E como aquele conversa sobre o tempo que vcs tiveram ainda estava na minha cabeça ainda eu me liguei. Esse modelo tem um tom meio profetico. Pula de agente em agente, procurando aquele que vem nos salvar, mas sempre manter uma forma semelhante.

029

verdade


083

E já estava com algumas questões sobre toda esse disputa entre evangelicos x esquerda.

Não parece uma disputa pra ver que tem a razão. Parece uma disputa entre dois grupos totalmente diferentes, que falam linguas diferentes, e com ideias e leis diferentes.

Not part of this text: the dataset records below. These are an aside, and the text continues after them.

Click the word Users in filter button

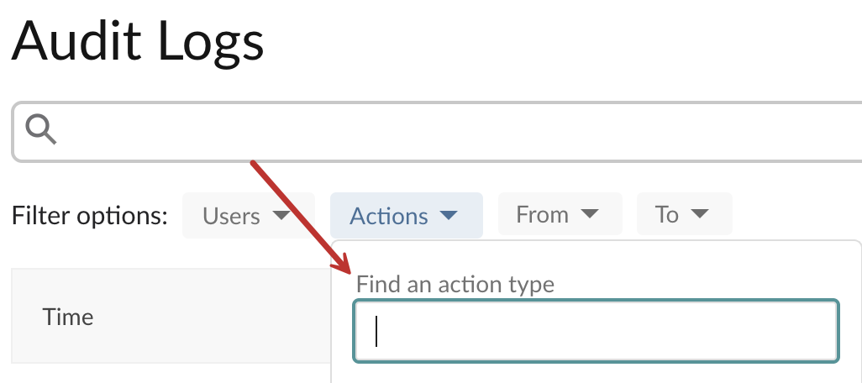(231, 215)
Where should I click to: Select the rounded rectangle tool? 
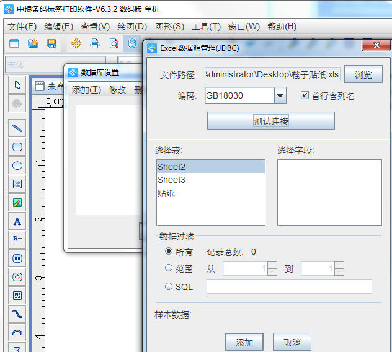[x=17, y=147]
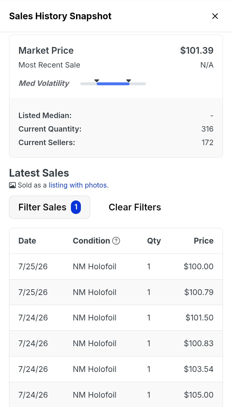The image size is (232, 407).
Task: Click the right volatility marker triangle
Action: 129,80
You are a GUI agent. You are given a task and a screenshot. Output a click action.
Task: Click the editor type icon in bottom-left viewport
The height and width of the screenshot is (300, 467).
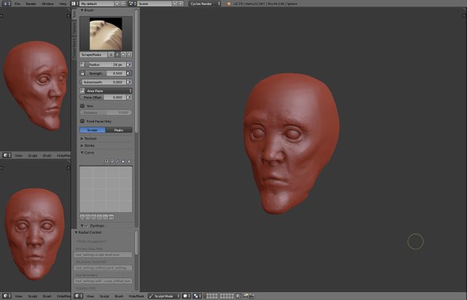coord(5,296)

Por isso eu falei de comunidade.

e isso me lembrava o judaismo um pouco tambem.

029

eu acho que o que tudo isso tem em comum é aquela sentença do Arantes sobre a “esquerda fingir que há um futuro”, que é uma coisa eu acho que é afim ao modo do Agamben falar sobre política, em razão da noção de tempo em que ele situaria o ato político


083

Mas não é só fingir, como vc falou renegar esse futuro e renegar todo uma identidade.

029

claro – no caso, até para o Arantes, nem a esquerda sabe que não há um futuro


083

uhum

Bem não sei se isso ajuda em alguma coisa.

029

qnd vc falou sobre “messias”, eu pensei duas coisas na hora:

aquele argumento do Safatle sobre a temporalidade implicada em nossa atual imaginação política, cujo forma é dada tanto pela esperança como pelo medo – uma vez que um seria o avesso do outro -, com ambos envolvendo um tipo de espera

que por estar baseada em um futuro, nos prende a uma experiência do presente que jamais se esgota – exatamente porque ou temos esperança que algo aconteça ou então porque temos medo que algo ocorra

a outra coisa seria uma interpretação messiânica do Estado como deus ex machina, a quem reportamos, num certo sentido, todo nosso futuro

029

uma vez que a esquerda, diante das misérias que ela conhece hoje, atribui à figura do Estado a expectativa de que algo no futuro será então melhor – de maneira a concorrer eleição, montar governos, atuar na formulação de leis, enfim, tudo para que amanhã as coisas não sejam como são agora

029

sendo que o Estado já existe, todo esse aparato jurídico para as coisas serem diferentes também já existem, e, ainda sim, parece haver uma expectativa de que essas coisas virão no futuro

– mais ou menos como o judeu, que diante do Messias, manteve a expectativa de sua vinda redentora no futuro

essa coisa de “deus ex machina” tem a ver com as paradas que o 089 estudo, e o 293 pode falar melhor!